Networks, Markets & People

One needs a town. Studies and perspectives for abandoned or depopulated small towns

Università Mediterranea di Reggio Calabria

November 7, 2019 – November 9, 2019


IMPORTANT: the submission deadline has been extended until 9 April 2018

 

One needs a town, if only for the pleasure of leaving it.
A town means not being alone, knowing that in the people, the trees, the soil,
there is something of yourself, that even when you're not there it stays and waits for you.

Cesare Pavese, The moon and the bonfires (1950)

 

The conference aims at analysing the effects of processes of abandonment on the tangible and intangible cultural heritage of European small towns and at identifying possible strategies for their social and economic re-launch.

Today, in some countries, including Italy, the phenomenon of depopulation is dramatic: notwithstanding the recent increase of interest towards cultural heritage and attention to social and environmental problems related to big urban areas, in reality, many small towns and villages continue to lose inhabitants.

The history of European small towns, often located in peripheral, internal or mountain areas, almost always concerns people moving away, abandonments and, only rarely, people coming back. Migrations, falling birth rates, natural catastrophes, epidemics, wars, climate change, new road systems, cultural and social transformations: these are only a few of the numerous factors which, over the time - singularly or jointly, suddenly or gradually -, have led people to leave their places of origin.

In this perspective, the conference intends to be a moment of in-depth analysis on the reasons that caused, and continue to cause, the depopulation of villages and small towns.

The conference intends also to investigate the effects – permanent or reversible – which those processes have produced on the landscape and in the local communities. In losing inhabitants, in fact, local communities risk losing their cultural identity, architectural heritage deteriorates rapidly, working activities are abandoned and ancient traditions risk being forgotten. In addition, hydro geological instability often relevant increases due to the absence of land maintenance and, simultaneously, urban congestion grows unsustainably.

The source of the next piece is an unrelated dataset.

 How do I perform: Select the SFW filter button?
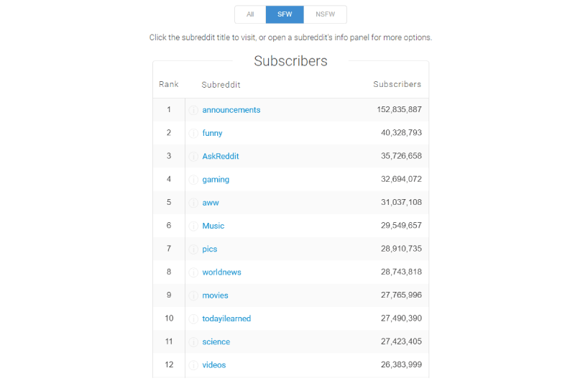(285, 14)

Moreover, the conference intends to launch a wide discussion on possible strategies aimed at contrasting depopulation phenomena and identifying solutions in order to valorise abandoned small towns.

The conference will have a transdisciplinary approach through which the disciplines that traditionally study the processes of transformation of architectural heritage and landscape – such as restoration, history of architecture, urban history – may productively work with the support of different fields, such as sociology, anthropology, history of economy, urban and territorial geography.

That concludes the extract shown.